The line containing "Task: Toggle off LearnDash Resume Button" opens the span to copy, and the last line of the records below closes it. Write out that span exactly.
——
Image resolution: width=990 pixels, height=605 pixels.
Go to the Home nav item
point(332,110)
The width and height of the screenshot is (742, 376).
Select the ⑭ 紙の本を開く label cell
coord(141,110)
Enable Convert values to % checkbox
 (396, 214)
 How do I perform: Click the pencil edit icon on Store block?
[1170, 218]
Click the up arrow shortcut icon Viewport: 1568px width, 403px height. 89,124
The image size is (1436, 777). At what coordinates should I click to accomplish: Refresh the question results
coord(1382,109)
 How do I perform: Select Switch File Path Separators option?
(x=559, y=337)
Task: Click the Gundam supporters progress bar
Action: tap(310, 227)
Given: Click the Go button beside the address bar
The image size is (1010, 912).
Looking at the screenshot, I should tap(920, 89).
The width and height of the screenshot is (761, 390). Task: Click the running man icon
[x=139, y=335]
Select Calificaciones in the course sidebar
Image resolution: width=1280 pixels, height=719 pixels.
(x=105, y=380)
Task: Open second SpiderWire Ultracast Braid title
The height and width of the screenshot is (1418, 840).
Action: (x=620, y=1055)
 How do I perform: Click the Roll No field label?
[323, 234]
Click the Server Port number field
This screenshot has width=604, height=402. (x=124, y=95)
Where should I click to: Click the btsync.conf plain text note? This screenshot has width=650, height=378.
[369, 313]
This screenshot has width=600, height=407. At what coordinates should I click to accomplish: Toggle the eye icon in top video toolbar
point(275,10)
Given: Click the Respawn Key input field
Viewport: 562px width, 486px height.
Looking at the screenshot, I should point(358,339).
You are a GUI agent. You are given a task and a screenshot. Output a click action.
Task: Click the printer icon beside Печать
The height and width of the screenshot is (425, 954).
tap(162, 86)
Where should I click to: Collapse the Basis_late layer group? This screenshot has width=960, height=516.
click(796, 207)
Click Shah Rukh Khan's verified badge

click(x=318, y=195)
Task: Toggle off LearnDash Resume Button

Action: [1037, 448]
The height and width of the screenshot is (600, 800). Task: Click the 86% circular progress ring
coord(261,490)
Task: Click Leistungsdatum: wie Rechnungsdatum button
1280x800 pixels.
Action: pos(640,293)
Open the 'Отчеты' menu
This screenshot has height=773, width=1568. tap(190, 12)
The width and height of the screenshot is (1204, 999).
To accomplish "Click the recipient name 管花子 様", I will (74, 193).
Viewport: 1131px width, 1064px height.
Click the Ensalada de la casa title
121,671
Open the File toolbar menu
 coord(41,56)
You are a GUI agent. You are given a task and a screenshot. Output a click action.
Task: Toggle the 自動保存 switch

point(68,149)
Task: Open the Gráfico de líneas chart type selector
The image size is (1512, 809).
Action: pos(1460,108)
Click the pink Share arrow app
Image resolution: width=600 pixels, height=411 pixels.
——
REPLY:
Task: Toggle off LearnDash Resume Button

Action: [1037, 448]
The height and width of the screenshot is (600, 800). Task: Click the 86% circular progress ring
coord(261,490)
Task: Click Leistungsdatum: wie Rechnungsdatum button
1280x800 pixels.
Action: pos(640,293)
Open the 'Отчеты' menu
This screenshot has height=773, width=1568. tap(190, 12)
The width and height of the screenshot is (1204, 999).
To accomplish "Click the recipient name 管花子 様", I will (74, 193).
Viewport: 1131px width, 1064px height.
Click the Ensalada de la casa title
121,671
Open the File toolbar menu
 coord(41,56)
You are a GUI agent. You are given a task and a screenshot. Output a click action.
Task: Toggle the 自動保存 switch

point(68,149)
Task: Open the Gráfico de líneas chart type selector
The image size is (1512, 809).
Action: pos(1460,108)
Click the pink Share arrow app
Image resolution: width=600 pixels, height=411 pixels.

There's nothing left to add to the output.